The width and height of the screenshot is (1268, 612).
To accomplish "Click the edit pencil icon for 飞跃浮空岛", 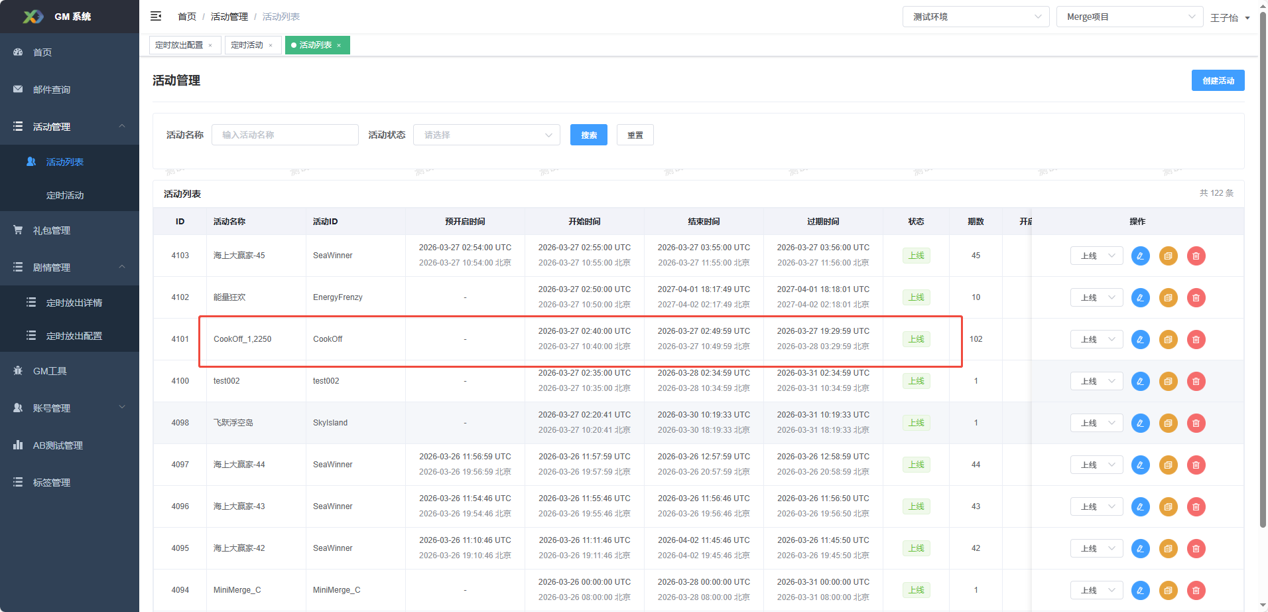I will tap(1141, 423).
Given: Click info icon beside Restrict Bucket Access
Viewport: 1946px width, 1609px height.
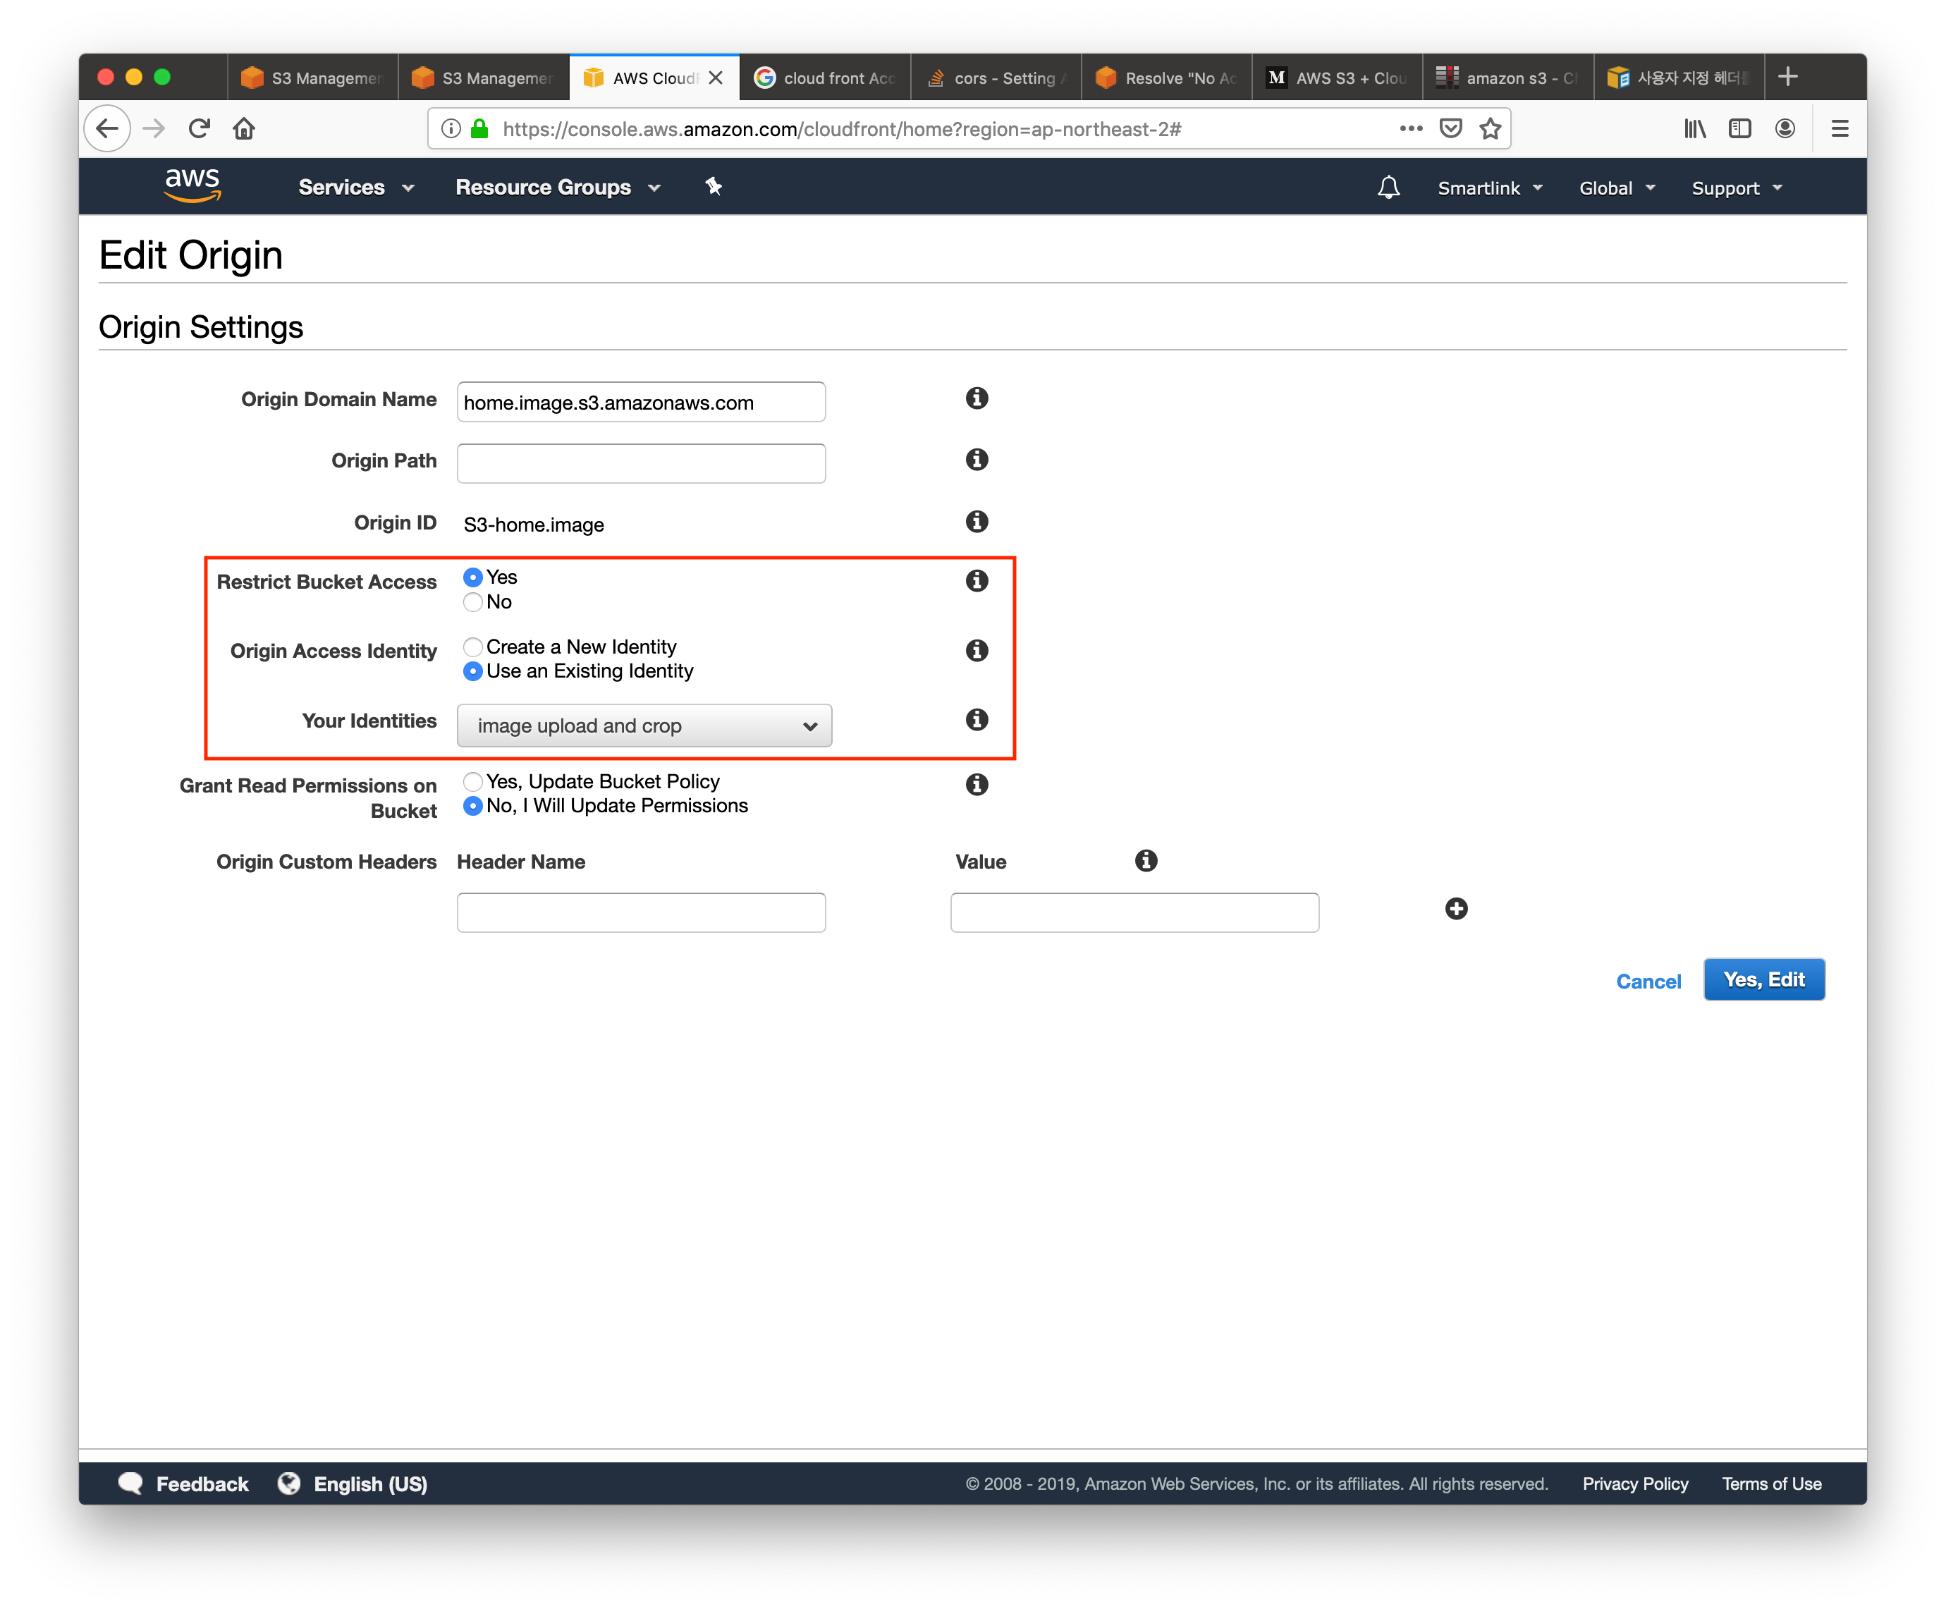Looking at the screenshot, I should click(976, 581).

○ ○ ○ ○ ○ ○ ○

▶ [Exercise details] Could you return, word for word, every line from the line with "Given: Click info" through the last line of the listing above, both ends included, without any pictures?

▶ [Task answer]
Given: Click info icon beside Restrict Bucket Access
Viewport: 1946px width, 1609px height.
Looking at the screenshot, I should click(976, 581).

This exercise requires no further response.